Lisa Kuhl is headed for a hot, sticky place next month, but it's exactly where she wants to be.
Ms. Kuhl, an eighth-grade science teacher at Springfield Middle School, was selected as a 2007 participant in a program called Earth Expeditions. She will travel to the Central American country of Belize to study conservation and marine ecology.
The program was established by Miami University, Oxford, Ohio, and the Cincinnati Zoo & Botanical Garden.
A student made a drawing of a Mayan pyramid that can be found in the Central American country of Belize.
Its aim is to provide teachers with research experiences in conservation hot spots around the world.
In Belize, Ms. Kuhl and other American teachers, along with instructors from Miami University and the Cincinnati zoo, will study manatees and aquatic mangroves and explore the influence people are having on coral reefs.

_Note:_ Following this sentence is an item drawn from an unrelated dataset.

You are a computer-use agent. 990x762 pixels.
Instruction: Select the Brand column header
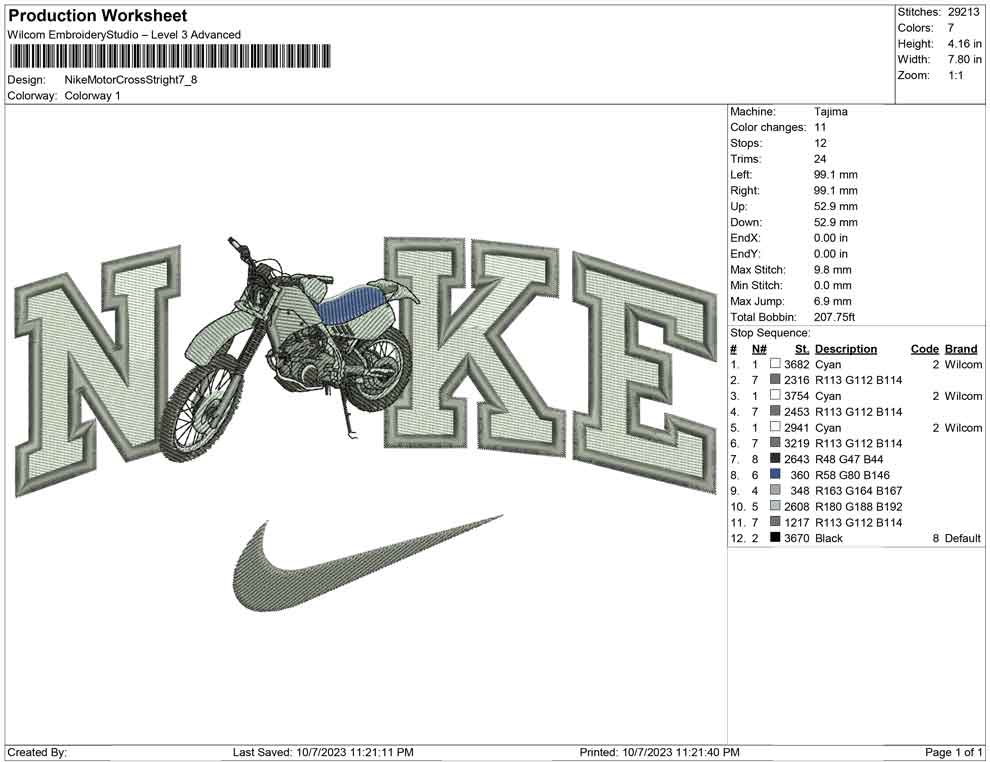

"We'll also interact with some local teachers and students," Ms. Kuhl, a Waterville resident, said. "It'll be hot and humid. There'll be lots of bugs. They want to kind of take you out of your comfort zone. I'll be living in a hut with one other person and will spend one night in a baboon sanctuary."
Ms. Kuhl will earn seven graduate credit hours from Miami for completing the program.
The experience will prove valuable for teachers, according to its co-director, Chris Myers, a professor of interdisciplinary studies at Miami.
"We need to go beyond textbooks and engage educators and students in the real world," he explained. "We envision every educator as an ambassador who creates as well as transmits knowledge, who promotes needed dialogue at all levels of society, and who inspires students to do the same."
The emphasis is on learning by experience, said David Jenike, vice president of education and facilities at the Cincinnati zoo and a teacher in the program.
"Reading about the rainforest is one thing. But it can be transformational for students to hear about the rainforest from their own teacher who's experienced it firsthand," Mr. Jenike said.
Ms. Kuhl, who has been at Springfield for five years, said the school system is defraying part of the $975 cost of the program, but she is paying for her plane ticket, shots, and supplies.
She said she'll keep a journal that will be graded, and put together an "inquiry action project," based on her experiences in Belize, that will be used in math, English, social sciences, and science classes when the new school year begins.